------ EXTRACTED MATERIAL

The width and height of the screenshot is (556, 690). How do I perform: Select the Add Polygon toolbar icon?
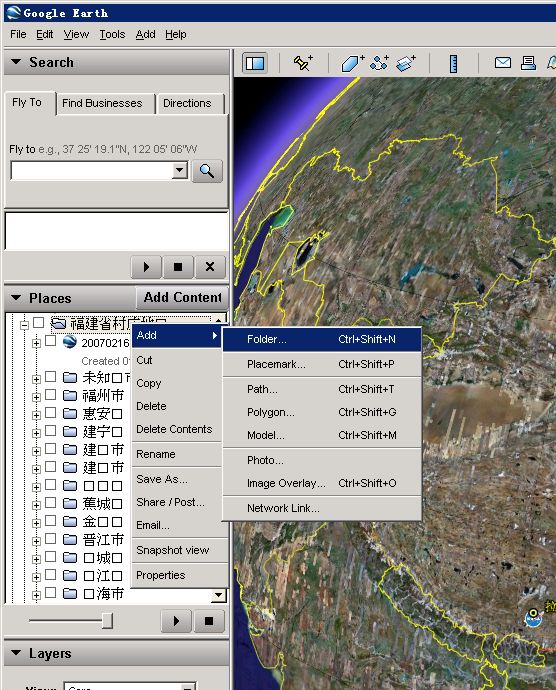[x=352, y=63]
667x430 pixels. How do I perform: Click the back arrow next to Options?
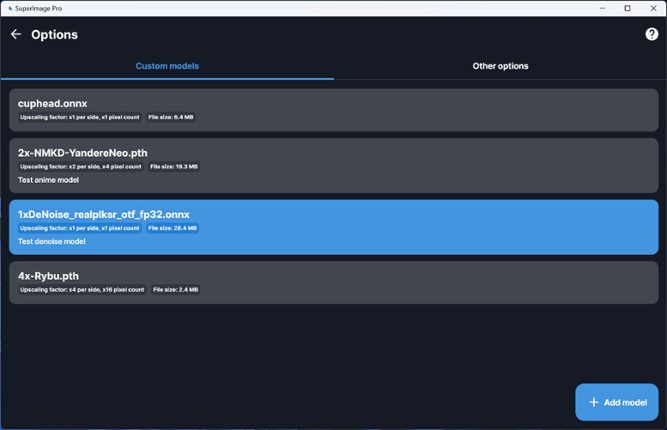point(16,35)
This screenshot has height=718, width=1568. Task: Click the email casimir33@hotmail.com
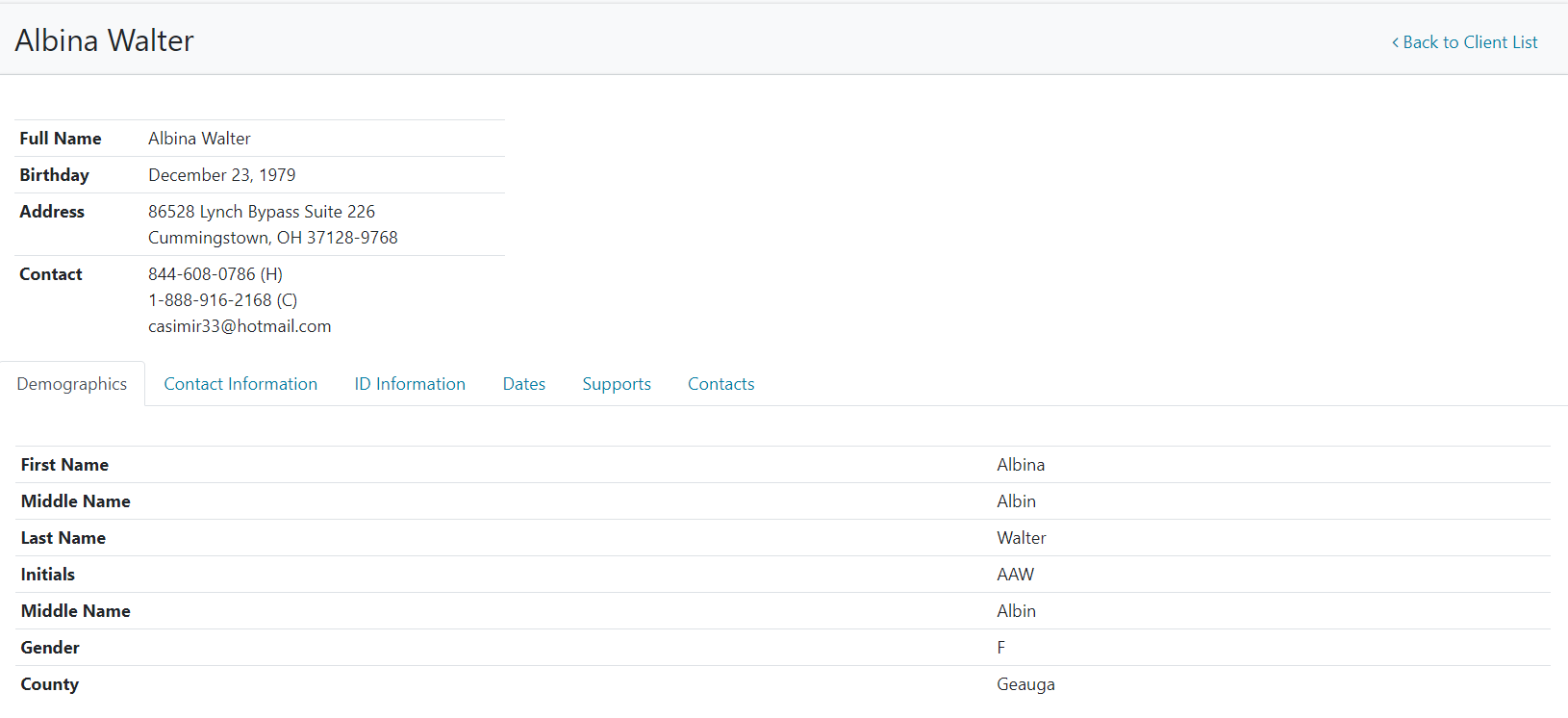[240, 326]
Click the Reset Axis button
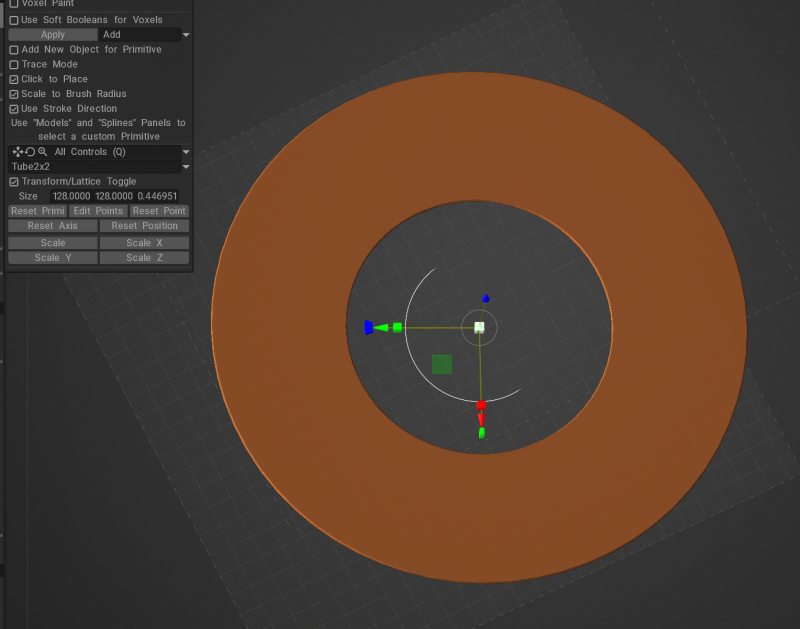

------------

Pictures should be omitted. Please return exactly the lines from the line that holds "This screenshot has" through the end of the records.

#### [RESULT OF THIS EXERCISE]
This screenshot has height=718, width=1568. Task: Click the email casimir33@hotmail.com
[240, 326]
Click the Reset Axis button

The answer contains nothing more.